Stored items:
Content starts
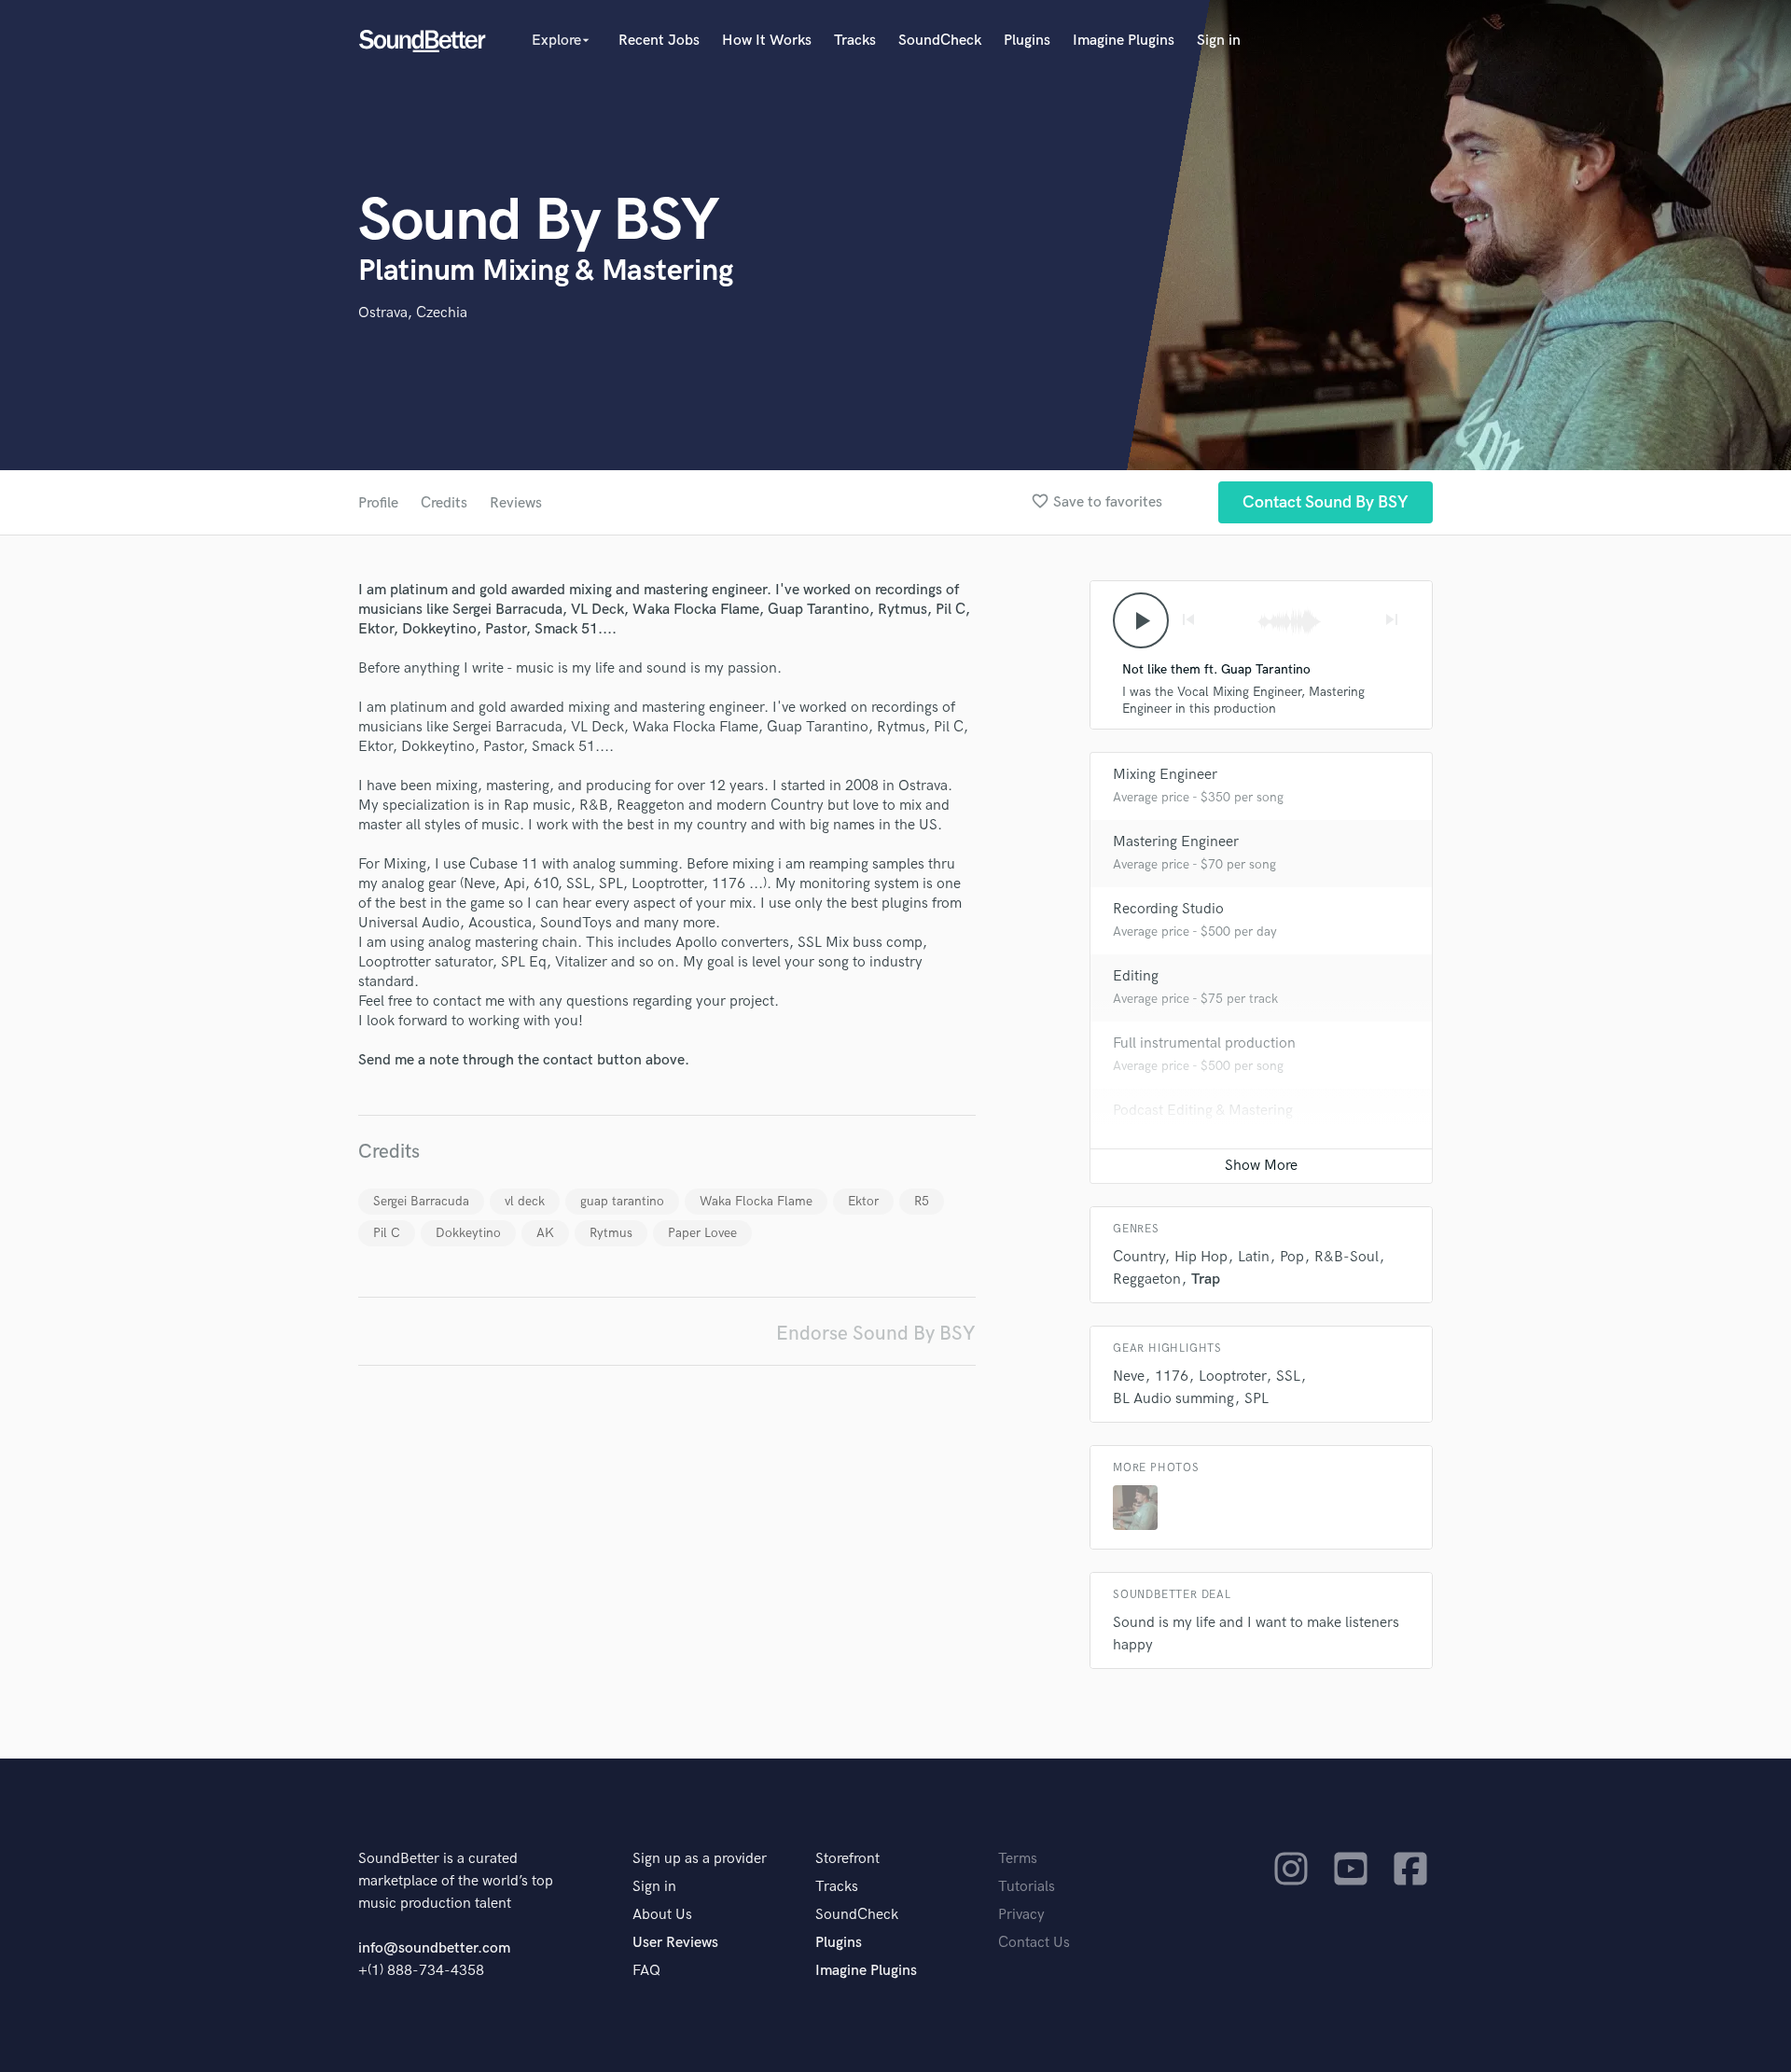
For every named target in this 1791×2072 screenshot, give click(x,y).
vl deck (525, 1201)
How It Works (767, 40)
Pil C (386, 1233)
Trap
Content ends
--- What you are asked to do ---
Skip the pictures, then return the rest of the data exactly.

--- Result ---
For every named target in this 1791×2072 screenshot, give click(x,y).
vl deck (525, 1201)
How It Works (767, 40)
Pil C (386, 1233)
Trap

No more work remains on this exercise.